State v. Valentine
In State v. Valentine, 208 W. Va. 513, 541 S.E.2d 603 (2000), the Court refused to disturb a criminal conviction even though there was technical noncompliance by the trial court with all the requirements of Rule 11 of the West Virginia Rules of Criminal Procedure.
The defendant in Valentine entered a guilty plea to voluntary manslaughter.
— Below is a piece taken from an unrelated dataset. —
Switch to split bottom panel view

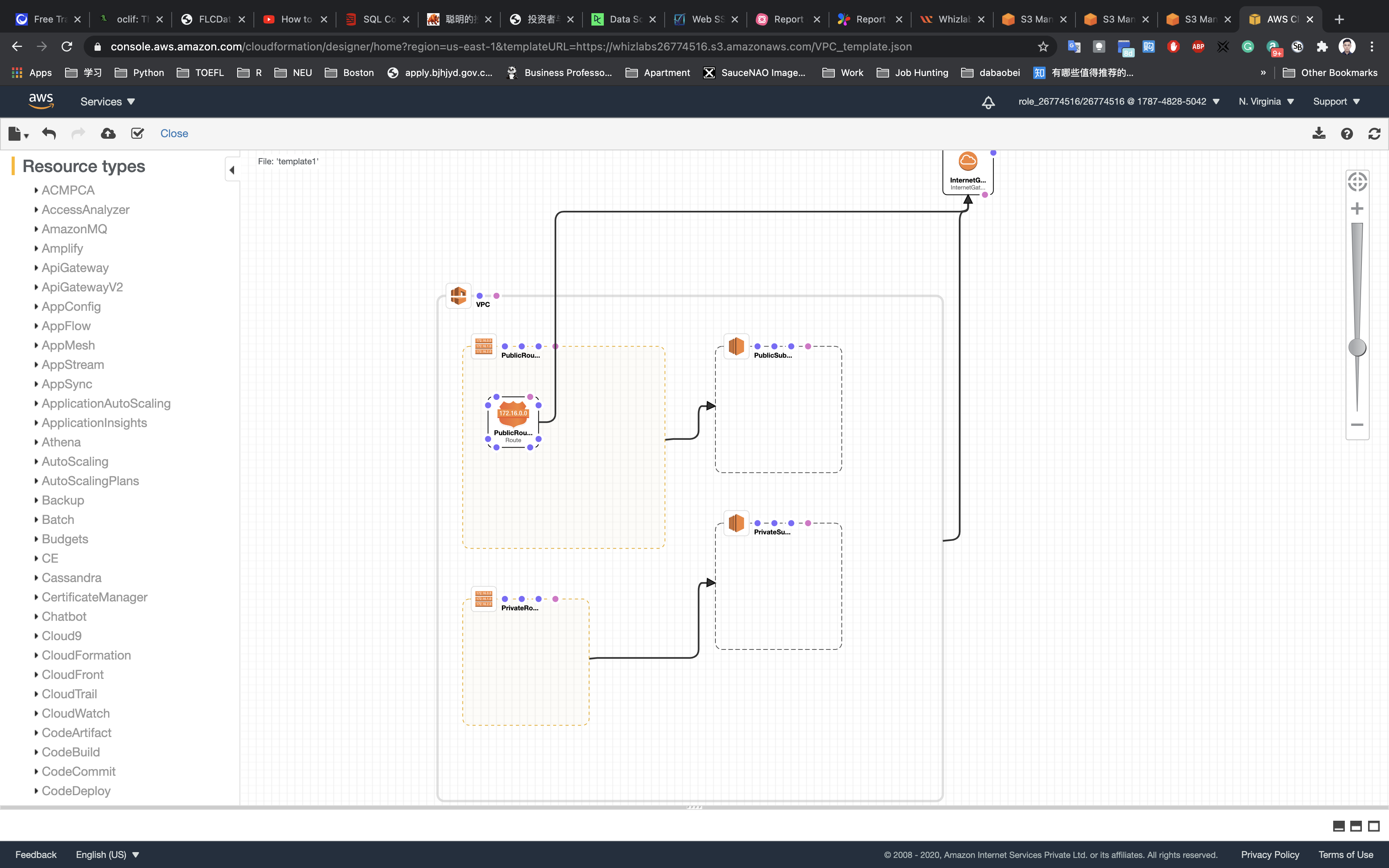point(1356,826)
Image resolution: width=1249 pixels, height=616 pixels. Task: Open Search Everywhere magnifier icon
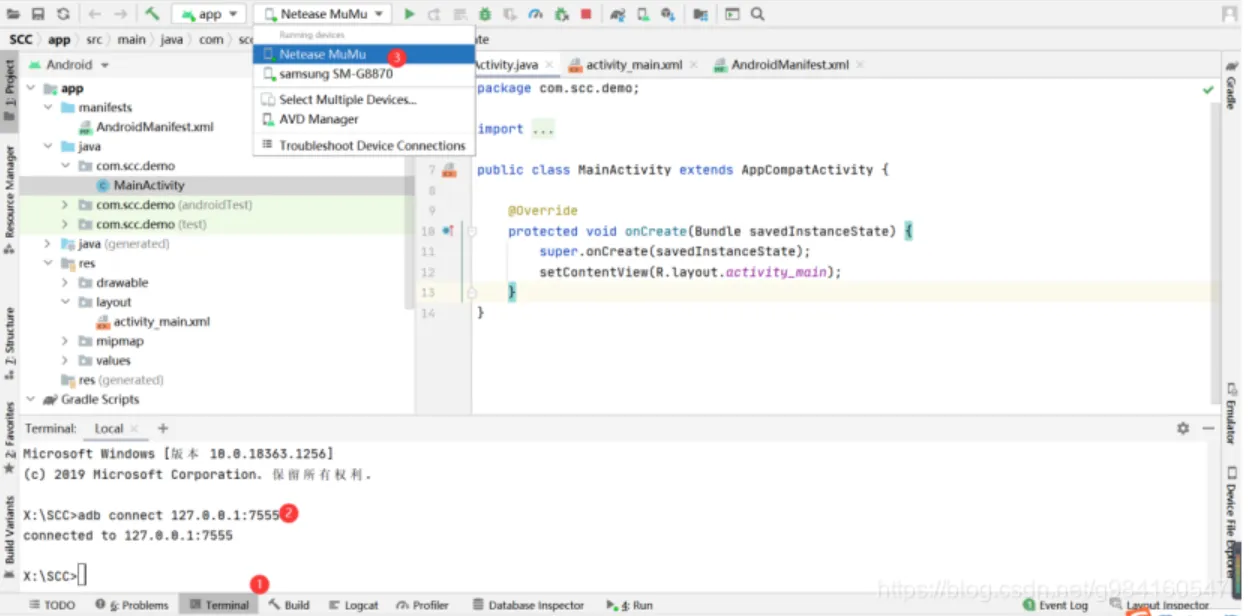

Subsequent to sentencing, the defendant sought to have the guilty plea set aside because the trial court failed to advise him that he could not withdraw his plea should the court impose a sentence in excess of the term proposed in his plea agreement.
The Court acknowledged in Valentine that, under Rule 11(e)(2), it is required that "the court shall advise the defendant that if the court does not accept the recommendation or request, the defendant nevertheless has no right to withdraw the plea."
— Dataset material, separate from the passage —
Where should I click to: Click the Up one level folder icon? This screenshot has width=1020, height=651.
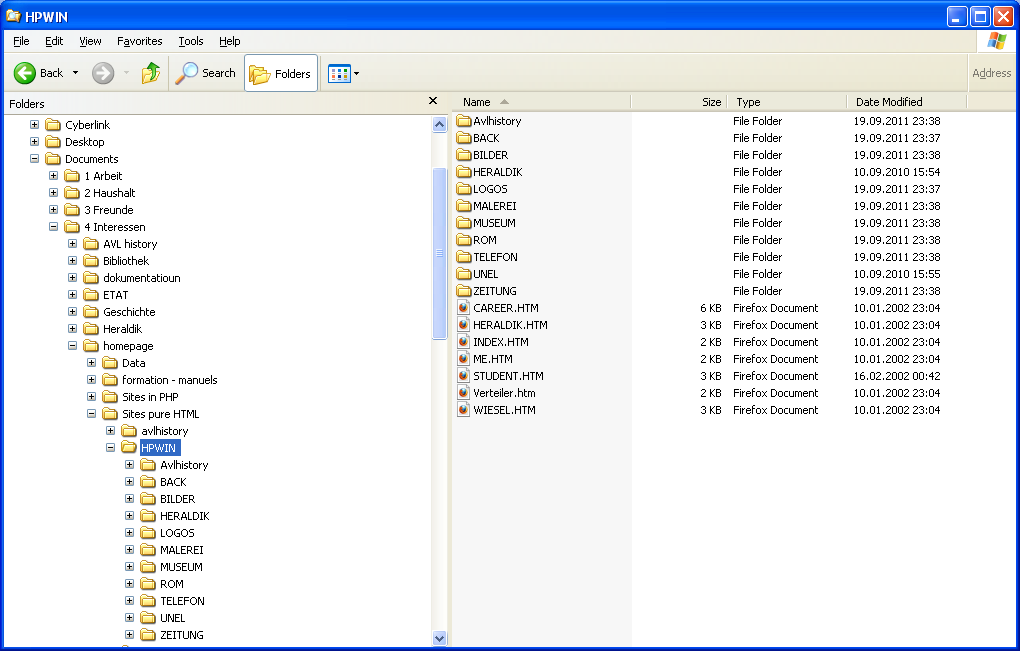151,73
In spite of the "mandatory" requirement of Rule 11(e)(2), this Court "refused to exalt form over substance in Rule 11 hearings." Valentine, 208 W. Va. at 517, 541 S.E.2d at 607.
In Valentine, the Court concluded that no evidence existed to prove that the defendant was under any false belief that he could withdraw his plea were he to be sentenced to more than the term recommended in the plea agreement.
Consequently, we found the technical violation of Rule 11(e)(2) to be with out prejudice.